Autoregressive methods for time series. Partial autocorrelation function. Prediction with autroregressive methods, model selection through residuals analysis and cross-validation. The Yule-Walker autoregression, prediction, uncertainty, model selection. Least squares autoregression, prediction, uncertainty, model selection. Cross-correlation function, esogenous factors.
Note disponibili sulla pagina web del corso
Notes available from the course web page.
La modalità d'esame attraverso la realizzazione di un progetto personale di analisi dei dati è riservata agli studenti frequentanti.
Only the students that fully attends the course can perform their exam through a project of data analysis.
L'esame prevede una prova scritta e una prova orale. La prova scritta consiste nell'analisi di tabelle di dati attraverso gli strumenti appresi durante il corso. La prova orale è finalizzata alla verifica della conoscenza dei concetti di base del corso, e prevede due o più domande. In alternativa alla prova scritta lo studente frequentante può svolgere un progetto autonomo di analisi statistica basata su dati reali.

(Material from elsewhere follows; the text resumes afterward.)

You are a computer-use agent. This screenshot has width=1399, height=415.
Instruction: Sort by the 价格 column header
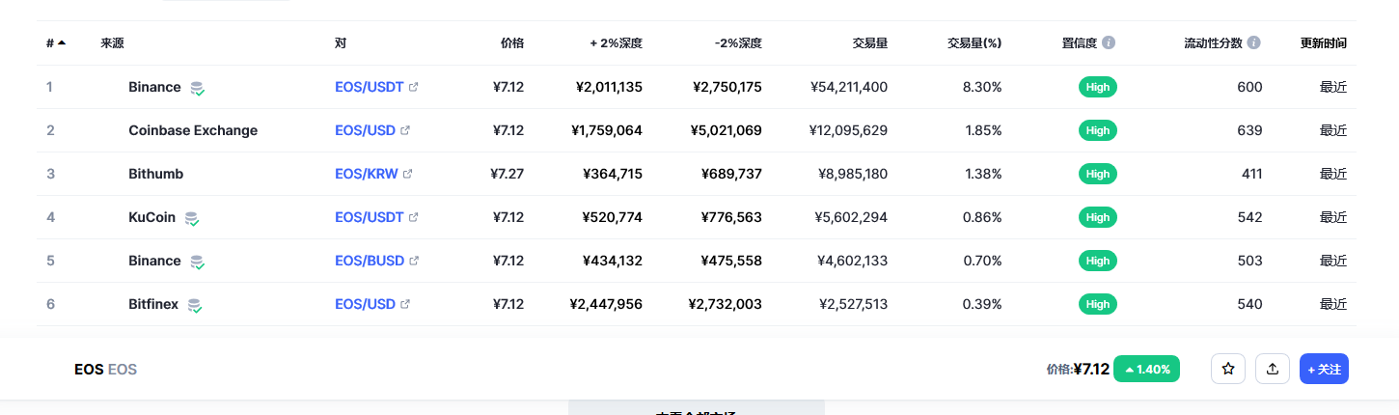(x=512, y=43)
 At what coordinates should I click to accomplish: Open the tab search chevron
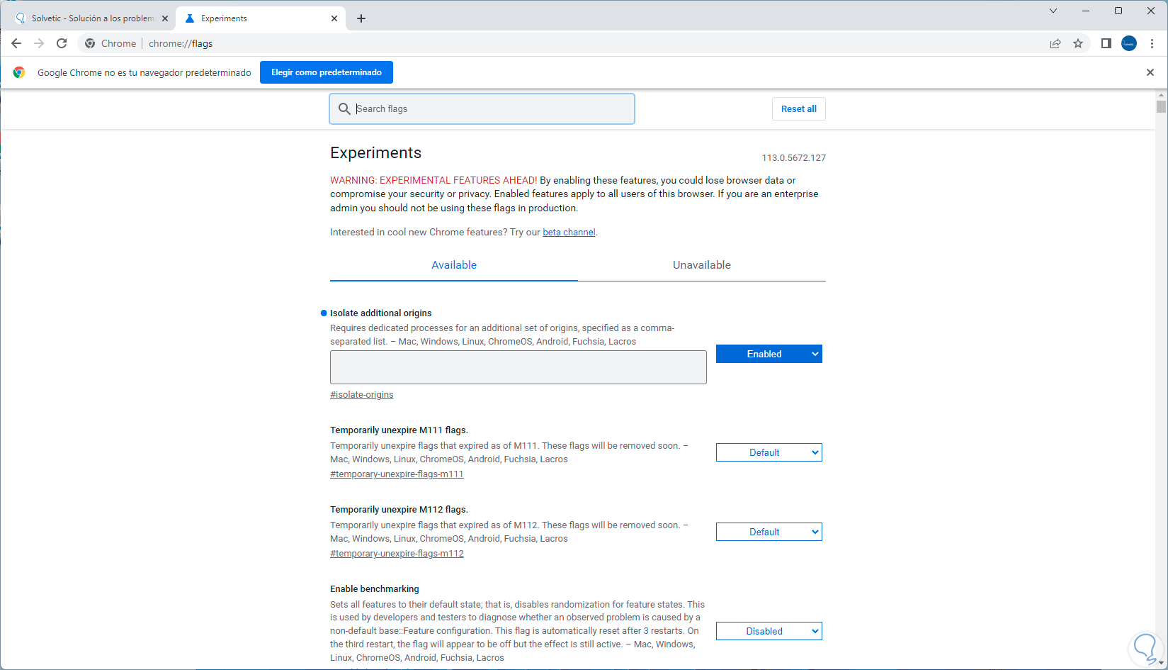1053,11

The examination includes a written test and an oral test. The written test consists of analysis of data tables using the tools learned in the course. The oral test is designed to test knowledge of the basic concepts of the course, and involves two or more questions. As an alternative to the written test, the attending student may carry out an independent statistical analysis project based on real data.
Il corso è mutuato anche dalla LM in Artificial Intelligence and data engineering. Per le studentesse e gli studenti di tale laurea valgono tutte le indicazioni fornite per la LM in Ingegneria Gestionale.
Il corso è mutuato anche dalla LM in Matematica. Per le studentesse e gli studenti di tale laurea valgono tutte le indicazioni fornite per la LM in Ingegneria Gestionale, con l'eccezione delle modalità d'esame. Per tale laurea la prova orale è rimpiazzata dalla presentazione (di circa 30') di un argomento affine/complementare assegnato dal docente.
The course is also valid for the LM in Artificial Intelligence and data engineering. All guidelines given for the LM in Industrial Engineering apply to students in that degree.
The course is alsovalid for the LM in Mathematics. For students of that degree, all guidelines given for the LM in Industrial Engineering apply, with the exception of the assessment methods. For that degree, the oral examination is replaced by the presentation (of about 30') of a related/complementary topic assigned by the lecturer.